Survival rates of patients with non-small cell lung cancer depending on lymph node metastasis: A focus on saliva by Bel’skaya et al is interesting however the study needs additional analysis or experimental proof to strengthen the manuscript to be published in Diagnostics

Strength of the manuscript: The study is on clinical samples and translational with 239 patients samples.

Weakness of the study and major comments: The aim of this study was to compare overall survival (OS) rates at different pN stages of 8 NSCLC depending on tumor characteristics and to assess the applicability of saliva biochemical markers as prognostic signs. The study included 239 patients with NSCLC (pN0 – 120, pN1 – 51, pN2 10 – 68). However the authors did the extensive analysis on 239 patient samples. The major concern of the manuscript is that the authors show only observational data including frequency of metastasis, size and location of the tumor, the form of growth and topography of the lymph nodes and no biological data or readout for the NSCLC metastases. If the authors could show the peripheral blood serum data that supports tumor size, growth rate and stage of the NSCLC will help to improve the manuscripts quality.
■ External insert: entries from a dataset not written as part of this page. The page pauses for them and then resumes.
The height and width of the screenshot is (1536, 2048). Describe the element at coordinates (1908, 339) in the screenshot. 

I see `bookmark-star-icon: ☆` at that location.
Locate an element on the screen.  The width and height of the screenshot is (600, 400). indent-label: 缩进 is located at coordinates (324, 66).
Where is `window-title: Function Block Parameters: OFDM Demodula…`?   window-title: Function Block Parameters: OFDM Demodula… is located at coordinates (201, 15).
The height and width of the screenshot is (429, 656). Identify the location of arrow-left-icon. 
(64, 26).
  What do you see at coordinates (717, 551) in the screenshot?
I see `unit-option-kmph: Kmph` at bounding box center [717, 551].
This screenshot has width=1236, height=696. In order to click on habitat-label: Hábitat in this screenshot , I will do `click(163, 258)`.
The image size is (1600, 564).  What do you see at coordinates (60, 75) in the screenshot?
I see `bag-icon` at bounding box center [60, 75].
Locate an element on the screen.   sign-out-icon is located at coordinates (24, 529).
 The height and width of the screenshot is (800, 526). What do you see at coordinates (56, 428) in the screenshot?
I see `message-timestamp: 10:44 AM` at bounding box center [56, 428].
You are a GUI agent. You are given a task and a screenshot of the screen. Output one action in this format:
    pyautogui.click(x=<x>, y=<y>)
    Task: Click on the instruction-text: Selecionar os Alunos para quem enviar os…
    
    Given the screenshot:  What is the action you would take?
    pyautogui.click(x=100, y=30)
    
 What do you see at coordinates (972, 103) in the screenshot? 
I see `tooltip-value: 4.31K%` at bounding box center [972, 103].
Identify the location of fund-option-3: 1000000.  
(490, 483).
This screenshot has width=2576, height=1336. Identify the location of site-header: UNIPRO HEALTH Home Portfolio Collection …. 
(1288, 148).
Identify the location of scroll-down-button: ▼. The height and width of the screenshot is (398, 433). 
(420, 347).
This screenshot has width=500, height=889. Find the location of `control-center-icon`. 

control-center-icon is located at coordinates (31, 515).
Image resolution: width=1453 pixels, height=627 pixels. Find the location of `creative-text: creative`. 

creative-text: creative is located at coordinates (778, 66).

The objectives of this study were to analyze the biochemical analysis of saliva in patients with lung cancer, depending on the defeat of the lymph nodes. However, we did not collect biological data in more detail; we took into account only the pN staging performed by the oncologist. Tumor size, growth shape, and stage of NSCLC were determined by computed tomography and histological verification. We did not use any diagnostic options other than the standard procedure performed upon admission to the hospital. Peripheral blood serum data are not used at our cancer center to confirm tumor size and other characteristics.

Author Response File: Author Response.pdf

Round 2

Reviewer 1 Report

I am comfortable with the modifications made by the authors and I have no further comments.